Calvin Kasulke has been volunteering for Zohran Mamdani, the New York City mayoral candidate running to lower the cost of living for working class city-dwellers. Because “turns out taking active steps to do something good for the place you live, among other like-minded people, is a pretty good (if temporary) antidote to despair.”
As of my hitting publish, McKayla Coyle is 200 pages into John Steinbeck’s East of Eden, which they’re reading for the first time in a two-person book club. We in the TBR fields are instructed to believe the hype. (M: “I literally can’t put it down.”) This reading experience is made extra-magnificent by sharing the book with a friend.
Oliver Scialdone recommends the latest Contrapoints video, which dropped this week. This series of visual essays, brought to you by “ex-philosopher” and “Ph.D dropout” Natalie Wynn, recurs on YouTube. The latest droll, super-compelling episode is a deep dive on the history of conspiracy theories, from J.F.K’s death to Alex Jones’ toppled empire.
Drew Broussard loves “the unrepentant weirdness” of Everybody’s Live with John Mulaney. The new special from your favorite uncle—I’m sorry, comedian—is characteristically laugh-out-loud bonkers while also staying “deeply awkward and raw and strange and sometimes even bad!” Drew tells us to stay for the human element, which makes this strange beast extra delightful.
Molly Odintz is heading to the Honk!TX brass band festival, which hits Austin this weekend. This free community event celebrates the marching band’s biggest stars, and acknowledges the long tradition of German polka in Texas and Northern Mexico. As Molly notes, “Brass bands are great, parades are great, and parading brass bands are even better.”
James Folta had a hoot and a half at the book launch for Alex Gonzalez’s rekt, an “excellent and nasty” debut novel that takes on toxic masculinity in the darkest halls of the internet.
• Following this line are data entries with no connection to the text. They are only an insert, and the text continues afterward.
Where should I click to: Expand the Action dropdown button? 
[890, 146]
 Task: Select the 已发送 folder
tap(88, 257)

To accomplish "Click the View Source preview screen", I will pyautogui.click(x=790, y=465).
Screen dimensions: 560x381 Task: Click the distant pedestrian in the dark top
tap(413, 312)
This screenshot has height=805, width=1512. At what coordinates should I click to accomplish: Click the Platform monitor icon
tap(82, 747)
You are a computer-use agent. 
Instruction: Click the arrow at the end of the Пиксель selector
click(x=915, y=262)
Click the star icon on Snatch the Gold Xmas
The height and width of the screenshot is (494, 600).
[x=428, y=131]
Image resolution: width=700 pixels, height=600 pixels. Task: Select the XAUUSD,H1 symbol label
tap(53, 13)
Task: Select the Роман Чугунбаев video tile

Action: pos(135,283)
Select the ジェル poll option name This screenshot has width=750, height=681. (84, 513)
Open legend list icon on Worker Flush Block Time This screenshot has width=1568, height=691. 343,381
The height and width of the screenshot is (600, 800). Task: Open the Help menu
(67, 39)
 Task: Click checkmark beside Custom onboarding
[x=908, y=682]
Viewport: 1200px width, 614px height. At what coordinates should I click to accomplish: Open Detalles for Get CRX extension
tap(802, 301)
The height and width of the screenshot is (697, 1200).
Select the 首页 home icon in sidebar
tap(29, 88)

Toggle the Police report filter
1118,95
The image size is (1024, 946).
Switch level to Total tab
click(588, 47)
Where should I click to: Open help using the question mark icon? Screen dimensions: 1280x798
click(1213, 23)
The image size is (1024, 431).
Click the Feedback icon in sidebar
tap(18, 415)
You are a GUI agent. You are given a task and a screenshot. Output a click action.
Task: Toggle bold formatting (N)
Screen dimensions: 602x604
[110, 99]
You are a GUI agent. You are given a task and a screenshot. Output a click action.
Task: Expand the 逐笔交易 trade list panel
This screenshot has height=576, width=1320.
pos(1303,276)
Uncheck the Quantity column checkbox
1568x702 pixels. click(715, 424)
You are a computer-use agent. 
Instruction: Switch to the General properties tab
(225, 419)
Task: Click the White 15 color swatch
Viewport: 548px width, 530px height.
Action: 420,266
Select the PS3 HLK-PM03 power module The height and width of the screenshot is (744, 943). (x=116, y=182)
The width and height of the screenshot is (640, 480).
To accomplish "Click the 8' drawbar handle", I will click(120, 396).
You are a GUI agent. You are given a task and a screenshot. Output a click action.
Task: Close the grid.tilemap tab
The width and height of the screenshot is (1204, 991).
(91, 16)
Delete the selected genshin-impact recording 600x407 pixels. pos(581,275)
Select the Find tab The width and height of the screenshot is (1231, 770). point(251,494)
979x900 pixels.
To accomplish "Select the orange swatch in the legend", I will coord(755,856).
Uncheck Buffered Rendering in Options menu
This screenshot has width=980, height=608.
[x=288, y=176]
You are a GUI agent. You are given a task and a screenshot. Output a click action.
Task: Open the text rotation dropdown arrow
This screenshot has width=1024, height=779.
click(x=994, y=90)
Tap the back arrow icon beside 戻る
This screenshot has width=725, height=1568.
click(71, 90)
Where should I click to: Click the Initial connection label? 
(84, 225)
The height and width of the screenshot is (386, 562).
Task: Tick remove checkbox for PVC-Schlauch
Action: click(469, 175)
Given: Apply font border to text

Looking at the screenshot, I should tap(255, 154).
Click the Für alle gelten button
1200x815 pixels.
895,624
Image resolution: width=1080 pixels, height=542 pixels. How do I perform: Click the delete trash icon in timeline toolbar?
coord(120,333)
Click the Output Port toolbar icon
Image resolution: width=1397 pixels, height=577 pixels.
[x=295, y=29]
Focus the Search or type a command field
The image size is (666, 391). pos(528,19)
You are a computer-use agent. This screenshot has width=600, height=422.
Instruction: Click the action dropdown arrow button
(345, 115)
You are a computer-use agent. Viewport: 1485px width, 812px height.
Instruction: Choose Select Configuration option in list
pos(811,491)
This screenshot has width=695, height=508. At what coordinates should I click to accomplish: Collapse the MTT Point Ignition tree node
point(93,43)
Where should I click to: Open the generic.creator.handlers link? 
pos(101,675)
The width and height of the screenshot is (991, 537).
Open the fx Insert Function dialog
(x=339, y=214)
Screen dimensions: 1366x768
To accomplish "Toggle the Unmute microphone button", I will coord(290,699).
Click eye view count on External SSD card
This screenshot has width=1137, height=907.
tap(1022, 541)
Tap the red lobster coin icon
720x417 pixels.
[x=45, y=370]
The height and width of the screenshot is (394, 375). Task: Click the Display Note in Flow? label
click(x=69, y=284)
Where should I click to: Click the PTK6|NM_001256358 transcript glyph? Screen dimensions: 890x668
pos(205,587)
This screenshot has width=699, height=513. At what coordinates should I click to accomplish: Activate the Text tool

He also recommends Limousine, a reading series and podcast with a smart, chatty vibe and regularly great book recommendations.
Contra to my colleagues, I’ve been self-soothing…mostly indoors. In honor of World Theatre Day, this week I gifted myself a subscription to the National Theatre Live streaming service, which is home to dozens of beautifully shot plays from (mostly) over the pond. You can catch Andrew Scott’s one-man Vanya in the current archive, which is great news for those of us who want to see it but don’t have several hundred dollars to spend in New York City this weekend. There’s also this excellent revival of Peter Shaffer’s Amadeus, and the original cast recording of Sarah Bareilles’ Waitress: The Musical.
Also, the editors at Lux Magazine have prompted me to revisit this famous doc from the organizer Mariame Kaba. If you need a refresher on ways to take action “that are not protesting or voting,” this is a great place to start.
(You know, when you’re ready to get back outside.)
Happy weekend, all! Stay alive out there!